##### Stored rows
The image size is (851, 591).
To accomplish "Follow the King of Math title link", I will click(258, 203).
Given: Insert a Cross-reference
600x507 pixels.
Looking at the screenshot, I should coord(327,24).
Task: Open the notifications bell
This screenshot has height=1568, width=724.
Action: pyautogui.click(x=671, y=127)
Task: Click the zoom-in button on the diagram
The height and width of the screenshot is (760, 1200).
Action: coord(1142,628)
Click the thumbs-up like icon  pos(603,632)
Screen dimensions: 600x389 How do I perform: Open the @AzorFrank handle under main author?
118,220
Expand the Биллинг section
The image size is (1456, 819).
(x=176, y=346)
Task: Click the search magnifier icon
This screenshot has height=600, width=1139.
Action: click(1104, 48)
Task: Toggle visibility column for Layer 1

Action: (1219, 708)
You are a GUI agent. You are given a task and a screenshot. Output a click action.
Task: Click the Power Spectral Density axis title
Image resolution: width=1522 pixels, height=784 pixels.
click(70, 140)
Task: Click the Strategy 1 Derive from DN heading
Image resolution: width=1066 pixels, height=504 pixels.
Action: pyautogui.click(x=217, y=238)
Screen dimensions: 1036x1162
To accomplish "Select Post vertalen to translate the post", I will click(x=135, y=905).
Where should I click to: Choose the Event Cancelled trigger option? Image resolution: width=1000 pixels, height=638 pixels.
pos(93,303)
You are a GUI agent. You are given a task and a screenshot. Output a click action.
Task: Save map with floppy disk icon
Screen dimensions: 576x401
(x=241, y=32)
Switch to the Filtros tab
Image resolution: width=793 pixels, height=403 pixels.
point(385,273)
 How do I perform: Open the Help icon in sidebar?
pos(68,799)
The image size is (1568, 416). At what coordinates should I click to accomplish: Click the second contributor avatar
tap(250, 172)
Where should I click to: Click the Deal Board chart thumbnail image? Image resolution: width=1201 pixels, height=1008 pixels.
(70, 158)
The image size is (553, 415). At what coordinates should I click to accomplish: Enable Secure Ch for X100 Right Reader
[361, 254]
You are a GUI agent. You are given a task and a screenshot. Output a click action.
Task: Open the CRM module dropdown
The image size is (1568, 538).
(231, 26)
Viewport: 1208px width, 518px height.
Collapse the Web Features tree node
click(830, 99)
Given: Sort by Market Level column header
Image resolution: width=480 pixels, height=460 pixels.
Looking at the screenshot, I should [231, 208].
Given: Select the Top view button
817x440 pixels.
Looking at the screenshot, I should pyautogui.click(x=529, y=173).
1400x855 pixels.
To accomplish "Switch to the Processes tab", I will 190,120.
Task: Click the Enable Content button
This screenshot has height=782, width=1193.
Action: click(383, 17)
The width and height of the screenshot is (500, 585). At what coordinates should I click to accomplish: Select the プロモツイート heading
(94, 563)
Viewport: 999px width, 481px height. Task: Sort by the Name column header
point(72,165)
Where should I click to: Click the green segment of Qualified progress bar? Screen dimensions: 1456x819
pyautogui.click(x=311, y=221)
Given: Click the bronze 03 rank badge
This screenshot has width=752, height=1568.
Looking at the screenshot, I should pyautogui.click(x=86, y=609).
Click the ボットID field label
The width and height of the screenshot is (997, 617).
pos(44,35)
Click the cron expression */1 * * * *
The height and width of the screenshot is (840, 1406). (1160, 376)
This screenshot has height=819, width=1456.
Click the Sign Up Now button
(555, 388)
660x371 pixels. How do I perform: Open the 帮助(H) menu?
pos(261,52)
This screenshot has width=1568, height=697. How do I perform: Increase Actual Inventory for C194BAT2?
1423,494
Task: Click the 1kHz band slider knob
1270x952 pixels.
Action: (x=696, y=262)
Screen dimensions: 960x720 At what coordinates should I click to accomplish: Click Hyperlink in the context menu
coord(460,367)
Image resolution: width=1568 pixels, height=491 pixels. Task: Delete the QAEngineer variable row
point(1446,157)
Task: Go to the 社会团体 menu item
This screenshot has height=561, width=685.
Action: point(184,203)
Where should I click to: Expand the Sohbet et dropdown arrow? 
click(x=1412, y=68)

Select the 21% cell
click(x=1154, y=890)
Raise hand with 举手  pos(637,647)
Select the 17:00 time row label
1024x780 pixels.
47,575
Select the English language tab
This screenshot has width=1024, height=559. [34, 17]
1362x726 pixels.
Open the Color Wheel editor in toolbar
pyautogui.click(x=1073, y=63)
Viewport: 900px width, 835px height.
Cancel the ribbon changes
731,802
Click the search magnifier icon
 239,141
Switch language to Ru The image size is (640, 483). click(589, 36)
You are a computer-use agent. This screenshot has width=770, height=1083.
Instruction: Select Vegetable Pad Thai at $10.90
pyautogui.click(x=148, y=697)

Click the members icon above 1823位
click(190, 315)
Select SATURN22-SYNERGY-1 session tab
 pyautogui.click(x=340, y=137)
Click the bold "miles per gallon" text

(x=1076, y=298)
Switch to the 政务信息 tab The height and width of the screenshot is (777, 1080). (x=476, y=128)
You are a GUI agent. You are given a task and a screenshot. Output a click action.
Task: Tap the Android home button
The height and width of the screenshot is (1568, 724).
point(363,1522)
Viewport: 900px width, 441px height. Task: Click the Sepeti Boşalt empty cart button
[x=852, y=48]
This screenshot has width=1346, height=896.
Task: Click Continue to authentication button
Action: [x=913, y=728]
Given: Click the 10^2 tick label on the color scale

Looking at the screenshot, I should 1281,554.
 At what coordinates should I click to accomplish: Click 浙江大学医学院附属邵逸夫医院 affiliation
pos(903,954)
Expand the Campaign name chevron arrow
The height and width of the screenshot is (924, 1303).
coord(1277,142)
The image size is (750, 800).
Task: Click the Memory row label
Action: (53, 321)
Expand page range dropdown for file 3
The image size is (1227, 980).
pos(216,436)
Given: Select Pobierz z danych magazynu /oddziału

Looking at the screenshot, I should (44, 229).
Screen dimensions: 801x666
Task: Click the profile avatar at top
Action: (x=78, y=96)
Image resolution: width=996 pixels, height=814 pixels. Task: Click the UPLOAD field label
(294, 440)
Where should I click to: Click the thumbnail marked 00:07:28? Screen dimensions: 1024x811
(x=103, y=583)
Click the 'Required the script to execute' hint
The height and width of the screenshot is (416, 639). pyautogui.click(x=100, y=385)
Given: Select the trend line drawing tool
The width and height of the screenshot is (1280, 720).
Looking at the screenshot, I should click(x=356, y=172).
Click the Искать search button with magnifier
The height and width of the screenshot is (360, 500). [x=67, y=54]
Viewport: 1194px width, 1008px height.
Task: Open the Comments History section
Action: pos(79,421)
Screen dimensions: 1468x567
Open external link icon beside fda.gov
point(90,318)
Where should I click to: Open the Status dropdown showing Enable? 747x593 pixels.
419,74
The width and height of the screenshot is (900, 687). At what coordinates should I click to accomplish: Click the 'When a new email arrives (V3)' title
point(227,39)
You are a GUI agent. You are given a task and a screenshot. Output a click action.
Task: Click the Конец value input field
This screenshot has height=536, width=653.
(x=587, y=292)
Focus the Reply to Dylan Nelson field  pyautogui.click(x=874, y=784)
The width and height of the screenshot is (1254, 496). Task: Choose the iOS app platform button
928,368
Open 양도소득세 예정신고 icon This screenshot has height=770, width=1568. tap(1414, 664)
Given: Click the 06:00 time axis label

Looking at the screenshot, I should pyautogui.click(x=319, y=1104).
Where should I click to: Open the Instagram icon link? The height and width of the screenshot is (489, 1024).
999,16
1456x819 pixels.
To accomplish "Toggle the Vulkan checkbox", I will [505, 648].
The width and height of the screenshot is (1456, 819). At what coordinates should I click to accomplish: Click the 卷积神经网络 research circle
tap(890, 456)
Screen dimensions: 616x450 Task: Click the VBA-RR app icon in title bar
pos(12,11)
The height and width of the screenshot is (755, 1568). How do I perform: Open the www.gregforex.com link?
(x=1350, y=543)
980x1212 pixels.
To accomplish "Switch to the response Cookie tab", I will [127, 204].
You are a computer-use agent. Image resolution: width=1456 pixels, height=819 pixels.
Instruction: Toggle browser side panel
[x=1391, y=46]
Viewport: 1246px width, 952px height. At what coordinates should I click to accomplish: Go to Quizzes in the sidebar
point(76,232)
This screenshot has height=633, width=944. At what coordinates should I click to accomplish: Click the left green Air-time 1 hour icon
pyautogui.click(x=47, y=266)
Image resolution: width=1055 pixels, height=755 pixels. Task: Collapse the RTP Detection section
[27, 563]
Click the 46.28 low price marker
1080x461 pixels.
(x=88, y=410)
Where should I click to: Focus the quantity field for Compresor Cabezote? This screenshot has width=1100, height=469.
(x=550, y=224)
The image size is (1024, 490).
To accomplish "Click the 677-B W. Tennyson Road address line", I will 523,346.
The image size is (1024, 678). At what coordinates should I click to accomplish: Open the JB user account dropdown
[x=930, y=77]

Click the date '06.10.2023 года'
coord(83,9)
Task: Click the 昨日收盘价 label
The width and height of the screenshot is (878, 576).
##########
### The request
Render every line from the start of the records down to the line containing "Click the thumbs-up" as a JSON list of strings, one string per line, with blank lines omitted.

### Response to this exercise
[
  "The image size is (851, 591).",
  "To accomplish \"Follow the King of Math title link\", I will click(258, 203).",
  "Given: Insert a Cross-reference",
  "600x507 pixels.",
  "Looking at the screenshot, I should coord(327,24).",
  "Task: Open the notifications bell",
  "This screenshot has height=1568, width=724.",
  "Action: pyautogui.click(x=671, y=127)",
  "Task: Click the zoom-in button on the diagram",
  "The height and width of the screenshot is (760, 1200).",
  "Action: coord(1142,628)",
  "Click the thumbs-up like icon  pos(603,632)"
]